• [WORK REQUIRED] Of all the lines in the entries below, give again exactly those starting at the line containing "Where should I click to: Open a" and ending at the line containing "Given: Select the 16:40 return ferry cell", both ends included, and no others.

• [SOURCE DATA]

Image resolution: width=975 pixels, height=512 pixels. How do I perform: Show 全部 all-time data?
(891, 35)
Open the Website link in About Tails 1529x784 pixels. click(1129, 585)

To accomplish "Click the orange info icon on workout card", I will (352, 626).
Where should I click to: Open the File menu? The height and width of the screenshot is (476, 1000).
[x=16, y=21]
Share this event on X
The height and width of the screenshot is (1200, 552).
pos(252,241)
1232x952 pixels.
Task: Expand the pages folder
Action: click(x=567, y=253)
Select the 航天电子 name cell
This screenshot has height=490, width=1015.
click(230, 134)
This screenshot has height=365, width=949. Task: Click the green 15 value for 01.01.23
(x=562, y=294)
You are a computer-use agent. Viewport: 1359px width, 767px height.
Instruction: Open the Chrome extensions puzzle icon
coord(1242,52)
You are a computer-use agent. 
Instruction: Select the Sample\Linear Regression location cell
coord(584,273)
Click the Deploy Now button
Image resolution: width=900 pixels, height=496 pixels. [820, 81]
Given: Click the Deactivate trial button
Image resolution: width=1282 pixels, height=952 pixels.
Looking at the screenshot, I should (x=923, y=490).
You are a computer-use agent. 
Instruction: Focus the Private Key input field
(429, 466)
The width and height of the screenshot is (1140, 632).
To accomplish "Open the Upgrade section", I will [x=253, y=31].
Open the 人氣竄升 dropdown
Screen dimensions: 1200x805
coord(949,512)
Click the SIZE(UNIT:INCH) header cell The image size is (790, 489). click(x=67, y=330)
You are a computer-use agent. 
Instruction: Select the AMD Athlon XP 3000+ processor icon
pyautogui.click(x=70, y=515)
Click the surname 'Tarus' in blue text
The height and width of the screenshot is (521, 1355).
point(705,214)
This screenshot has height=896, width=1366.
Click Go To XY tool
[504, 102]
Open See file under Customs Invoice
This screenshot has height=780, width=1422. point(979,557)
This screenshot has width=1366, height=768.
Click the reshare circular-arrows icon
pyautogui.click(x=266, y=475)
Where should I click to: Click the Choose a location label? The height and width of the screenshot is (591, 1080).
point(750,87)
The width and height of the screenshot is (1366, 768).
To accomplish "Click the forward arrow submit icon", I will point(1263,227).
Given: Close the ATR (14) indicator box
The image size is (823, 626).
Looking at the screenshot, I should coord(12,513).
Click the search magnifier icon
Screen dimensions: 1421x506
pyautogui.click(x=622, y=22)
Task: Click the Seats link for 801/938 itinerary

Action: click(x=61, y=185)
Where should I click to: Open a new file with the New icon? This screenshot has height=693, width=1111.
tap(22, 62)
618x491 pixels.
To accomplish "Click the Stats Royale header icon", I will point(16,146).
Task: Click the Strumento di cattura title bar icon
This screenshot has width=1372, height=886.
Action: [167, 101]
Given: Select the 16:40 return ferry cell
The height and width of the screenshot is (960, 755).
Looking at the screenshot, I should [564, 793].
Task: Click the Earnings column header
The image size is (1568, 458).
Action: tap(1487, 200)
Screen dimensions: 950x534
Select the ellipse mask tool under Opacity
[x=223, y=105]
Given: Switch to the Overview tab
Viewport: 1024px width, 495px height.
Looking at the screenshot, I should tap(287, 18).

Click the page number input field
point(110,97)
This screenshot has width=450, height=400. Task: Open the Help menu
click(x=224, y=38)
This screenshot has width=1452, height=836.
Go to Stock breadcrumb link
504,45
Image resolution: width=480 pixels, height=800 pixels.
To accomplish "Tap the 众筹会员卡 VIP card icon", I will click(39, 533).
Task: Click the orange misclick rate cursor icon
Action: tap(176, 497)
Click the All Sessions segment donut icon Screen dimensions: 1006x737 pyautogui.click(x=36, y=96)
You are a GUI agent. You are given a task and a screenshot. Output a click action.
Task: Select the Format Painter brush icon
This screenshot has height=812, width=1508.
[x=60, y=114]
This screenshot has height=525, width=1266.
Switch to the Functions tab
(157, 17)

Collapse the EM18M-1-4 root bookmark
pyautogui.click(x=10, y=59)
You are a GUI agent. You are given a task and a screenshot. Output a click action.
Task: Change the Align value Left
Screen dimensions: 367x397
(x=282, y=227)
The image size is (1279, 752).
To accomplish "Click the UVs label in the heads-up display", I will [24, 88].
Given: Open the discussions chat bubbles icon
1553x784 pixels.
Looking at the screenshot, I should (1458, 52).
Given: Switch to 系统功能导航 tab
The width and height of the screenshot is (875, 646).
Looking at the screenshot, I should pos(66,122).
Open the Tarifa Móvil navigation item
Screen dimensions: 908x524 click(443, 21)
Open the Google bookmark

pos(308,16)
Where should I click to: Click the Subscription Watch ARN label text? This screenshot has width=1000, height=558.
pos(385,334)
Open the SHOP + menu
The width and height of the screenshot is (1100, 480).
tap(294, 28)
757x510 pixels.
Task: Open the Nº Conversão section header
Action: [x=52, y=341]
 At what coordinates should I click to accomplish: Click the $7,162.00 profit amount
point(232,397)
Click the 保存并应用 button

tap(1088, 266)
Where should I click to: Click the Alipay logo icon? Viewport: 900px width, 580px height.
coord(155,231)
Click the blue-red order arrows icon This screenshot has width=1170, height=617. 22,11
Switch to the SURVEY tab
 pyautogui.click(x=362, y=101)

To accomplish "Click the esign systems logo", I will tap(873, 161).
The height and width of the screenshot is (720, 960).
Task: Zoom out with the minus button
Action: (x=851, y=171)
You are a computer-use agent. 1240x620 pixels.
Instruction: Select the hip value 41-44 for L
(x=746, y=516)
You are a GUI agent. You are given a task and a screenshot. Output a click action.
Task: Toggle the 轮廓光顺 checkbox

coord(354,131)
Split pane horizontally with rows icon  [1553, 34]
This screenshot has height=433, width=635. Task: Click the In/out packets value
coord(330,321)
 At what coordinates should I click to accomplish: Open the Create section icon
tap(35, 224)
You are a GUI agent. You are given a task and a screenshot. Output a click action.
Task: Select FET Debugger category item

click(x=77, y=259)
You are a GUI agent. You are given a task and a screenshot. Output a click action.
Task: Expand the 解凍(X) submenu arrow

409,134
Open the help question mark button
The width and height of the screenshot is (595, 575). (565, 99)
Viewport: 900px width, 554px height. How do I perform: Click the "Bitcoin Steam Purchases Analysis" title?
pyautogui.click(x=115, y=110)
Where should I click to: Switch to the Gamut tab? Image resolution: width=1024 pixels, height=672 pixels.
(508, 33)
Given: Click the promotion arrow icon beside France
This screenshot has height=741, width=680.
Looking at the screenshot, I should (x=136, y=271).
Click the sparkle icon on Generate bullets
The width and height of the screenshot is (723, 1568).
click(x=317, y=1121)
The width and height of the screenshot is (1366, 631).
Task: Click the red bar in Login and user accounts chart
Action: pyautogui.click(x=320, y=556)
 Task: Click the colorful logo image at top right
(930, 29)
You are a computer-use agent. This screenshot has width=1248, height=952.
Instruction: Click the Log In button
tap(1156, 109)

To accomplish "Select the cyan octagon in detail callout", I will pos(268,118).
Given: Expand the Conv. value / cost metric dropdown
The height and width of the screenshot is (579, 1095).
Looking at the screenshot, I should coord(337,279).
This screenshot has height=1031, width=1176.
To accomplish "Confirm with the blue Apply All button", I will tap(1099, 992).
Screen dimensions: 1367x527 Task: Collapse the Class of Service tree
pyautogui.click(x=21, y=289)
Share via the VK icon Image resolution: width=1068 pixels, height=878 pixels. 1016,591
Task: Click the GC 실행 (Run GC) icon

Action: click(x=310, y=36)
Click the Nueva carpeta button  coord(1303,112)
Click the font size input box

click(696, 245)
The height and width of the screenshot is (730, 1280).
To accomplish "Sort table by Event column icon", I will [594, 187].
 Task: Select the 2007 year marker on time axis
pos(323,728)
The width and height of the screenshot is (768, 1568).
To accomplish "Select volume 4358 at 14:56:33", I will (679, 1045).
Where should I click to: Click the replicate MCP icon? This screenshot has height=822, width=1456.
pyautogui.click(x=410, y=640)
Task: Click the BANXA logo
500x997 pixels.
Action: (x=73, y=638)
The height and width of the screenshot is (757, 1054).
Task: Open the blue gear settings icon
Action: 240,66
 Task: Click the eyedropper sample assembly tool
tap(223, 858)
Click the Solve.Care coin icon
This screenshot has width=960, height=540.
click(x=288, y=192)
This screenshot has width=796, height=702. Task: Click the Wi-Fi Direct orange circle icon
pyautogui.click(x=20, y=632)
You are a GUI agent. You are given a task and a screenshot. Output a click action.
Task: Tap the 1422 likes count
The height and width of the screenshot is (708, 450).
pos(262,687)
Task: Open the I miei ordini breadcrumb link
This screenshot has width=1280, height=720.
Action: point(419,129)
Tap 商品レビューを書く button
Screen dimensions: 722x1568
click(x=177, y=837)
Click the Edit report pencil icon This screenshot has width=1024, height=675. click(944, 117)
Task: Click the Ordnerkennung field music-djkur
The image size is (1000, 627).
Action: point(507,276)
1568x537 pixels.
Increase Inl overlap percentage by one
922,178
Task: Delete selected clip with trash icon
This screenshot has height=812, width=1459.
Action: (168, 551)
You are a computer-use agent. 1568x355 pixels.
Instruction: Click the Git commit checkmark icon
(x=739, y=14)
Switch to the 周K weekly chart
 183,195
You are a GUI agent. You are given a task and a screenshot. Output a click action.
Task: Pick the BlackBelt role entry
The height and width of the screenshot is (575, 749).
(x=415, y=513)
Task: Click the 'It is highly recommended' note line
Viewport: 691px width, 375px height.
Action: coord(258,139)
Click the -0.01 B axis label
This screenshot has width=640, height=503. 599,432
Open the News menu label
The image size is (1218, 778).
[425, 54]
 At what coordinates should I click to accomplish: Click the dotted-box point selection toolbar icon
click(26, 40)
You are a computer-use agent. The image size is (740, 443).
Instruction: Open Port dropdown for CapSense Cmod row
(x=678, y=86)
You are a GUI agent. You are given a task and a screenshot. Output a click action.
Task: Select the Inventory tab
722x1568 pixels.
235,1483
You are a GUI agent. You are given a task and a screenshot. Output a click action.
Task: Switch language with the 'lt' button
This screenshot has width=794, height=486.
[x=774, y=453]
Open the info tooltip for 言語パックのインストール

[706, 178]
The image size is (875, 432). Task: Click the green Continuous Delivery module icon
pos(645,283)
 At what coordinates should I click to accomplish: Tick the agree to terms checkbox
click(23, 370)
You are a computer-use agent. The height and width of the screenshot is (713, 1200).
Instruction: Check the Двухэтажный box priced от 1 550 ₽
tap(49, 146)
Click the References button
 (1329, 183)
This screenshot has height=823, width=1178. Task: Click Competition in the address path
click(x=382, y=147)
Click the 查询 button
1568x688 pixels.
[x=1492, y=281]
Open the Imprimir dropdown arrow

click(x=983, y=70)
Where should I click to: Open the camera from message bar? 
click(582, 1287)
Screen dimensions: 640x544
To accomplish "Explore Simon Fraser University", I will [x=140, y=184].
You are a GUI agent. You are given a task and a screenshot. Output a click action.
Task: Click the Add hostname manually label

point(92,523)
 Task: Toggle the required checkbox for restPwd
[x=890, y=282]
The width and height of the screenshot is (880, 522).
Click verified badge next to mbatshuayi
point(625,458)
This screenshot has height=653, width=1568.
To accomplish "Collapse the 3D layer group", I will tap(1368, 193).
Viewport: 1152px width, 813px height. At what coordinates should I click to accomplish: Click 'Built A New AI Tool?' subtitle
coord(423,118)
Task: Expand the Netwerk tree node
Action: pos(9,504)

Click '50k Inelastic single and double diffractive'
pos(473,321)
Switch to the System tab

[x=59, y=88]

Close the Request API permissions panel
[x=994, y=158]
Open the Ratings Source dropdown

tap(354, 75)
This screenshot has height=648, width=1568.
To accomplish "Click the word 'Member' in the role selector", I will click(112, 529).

• [ANSWER TO THE PROBLEM]
Where should I click to: Open a new file with the New icon? This screenshot has height=693, width=1111.
tap(22, 62)
618x491 pixels.
To accomplish "Click the Stats Royale header icon", I will point(16,146).
Task: Click the Strumento di cattura title bar icon
This screenshot has width=1372, height=886.
Action: [167, 101]
Given: Select the 16:40 return ferry cell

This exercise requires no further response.